How many different cops said that he reached for their gun? I don’t remember if multiple cops said it or if one did and other’s were confirming. In any case, when I thought I heard a second person say it, I figured that’s when they realized they needed to start convincing themselves that this was justified. Or maybe he was reaching for their guns, I really couldn’t tell where his arms were most of the time.
Thanks for linking to this. I have no interest in watching the footage of the incident but I watched this video. I agree with your sentiments about Tyre’s mom.
I’m a little bit at a loss for words here. A person died needlessly because of the color of his skin, because American police are racist and violent. Have you not noticed any of the protests that have happened before this, and how this is still happening? Are you not furious and heartbroken?
Before one rebuts ‘but they were black cops’, the color of cops is cop.
Hopefully this will put to rest the notion that “only an itsy, bitsy, miniscule, tiny fraction of cops are bad.”
That makes perfect sense - if this were a one-off.
But if it is yet one more indication of systemic problems with policing in the US, then it makes perfect sense to protest: at the municipal level, at the state level, and at the federal level, to agitate for change to an unacceptable level of violence from police who beat and kill those that they are sworn to “serve and protect.”
Whenever something like this happens, some people will claim that cops simply need “better training.” But better training won’t fix anything. The cops already know that their actions are wrong and illegal, but they do it anyway.
There are hundreds of videos on YT where cops will detain someone for filming them in public. These cops know it is illegal to detain a person for filming in public, but they do it anyway.
More/better training will not fix the problem. The issue is that bad people become cops, and they’re allowed to commit illegal acts with impunity.
This shows an obvious misunderstanding in what’s going on here. The problem isn’t that some cops are bad people. The problem is a system that allows (or sometimes even encourages) police departments to hire people unsuitable to be cops, trains propsective cops to allow or even encourage discriminatory behavior (including brutality), and hides bad behavior and protects bad actors. It’s the system that’s the problem, and which needs reform. Individual bad cops are a small part of this.
We need thorough psychological evaluations of candidates in the hiring process AND regular and ongoing evaluations throughout their careers, as long as they have power over another human being.
I understand that a certain level of “thick skin” is required to do the job, but this is sociopathy, and must be viewed as a detriment TO doing the job.
Also see: lose-lose
For some high-stakes things (including “low probability, high consequence” stuff), there is only prevention.
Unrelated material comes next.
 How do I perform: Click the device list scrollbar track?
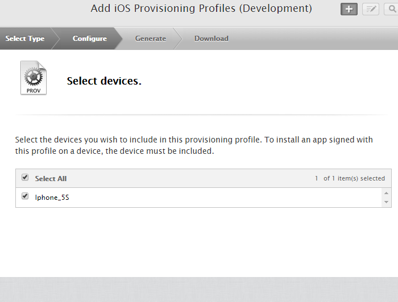click(x=387, y=198)
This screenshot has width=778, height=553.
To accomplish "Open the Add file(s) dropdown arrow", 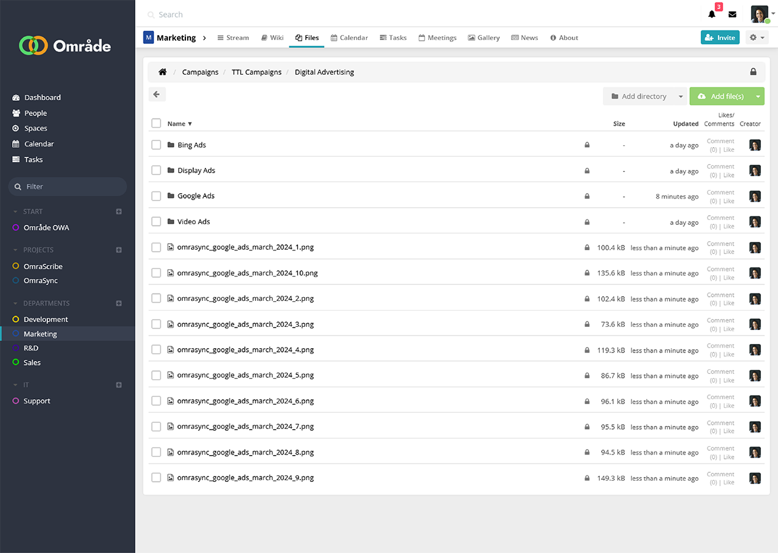I will coord(758,97).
I agree that Memphis is handling this as well as they should, but – much like a dog owner getting better at responding to those who were attacked by that dog – we aren’t really solving the fundamental problem.
Very true.
Let’s say a small town has 10 people on the police force. Of these, 8 are “good” cops and 2 are bad cops.
If the 8 “good” cops stay silent about the 2 bad cops, you don’t have 2 bad cops - you have 10 bad cops.
If you look at those videos there were a lot more police officers present at this incident than the 5 officers who are being charged. The entire street was full of white cop cars, blue cop cars, some parked blocking the road, some stationed at the corners. A lot of "good’ cops saw what was going on.
I’ll be disappointed if there aren’t further repercussions. The police have Internal Affairs Detectives, right? Will they be detecting?
They have already finished detecting themselves and have found they didn’t do anything wrong.
“Good” cops covering for bad cops is par-for-the-course.
How many of the “good” ones intervened in the murder?
All of the good cops intervened.
None of the “good” cops did.
Folks often talk about the “few bad apples” in a police force. But the whole point of that saying is that a few bad apples in a barrel causes all of the apples in the barrel to spoil very quickly. If you find a bad apple in your apple-barrel, you need to get it out right away.
As well as checking any apples it touched for contamination, and also figuring out why your apples keep going bad.
Blame The Osmonds.
…the proverb began to be used in the opposite sense in the 20th century, instead stating that “a few bad apples” are not representative of a group… the change in usage may have been solidified by the Osmonds 1971 song “One Bad Apple” which includes the line “One bad apple don’t spoil the whole bunch, girl.”
According to the timrline developed by the NYT, the EMT arrived when Mr Nichols was handcuffed and slumping against a car. They checked him briefly, then did nothing for 16 minutes. Then they went back to him with first aid kits, and a few moments later came back with a stretcher and took him to the ambulance.
Sounds like they were fired for not taking immediate action when they came on thé scène.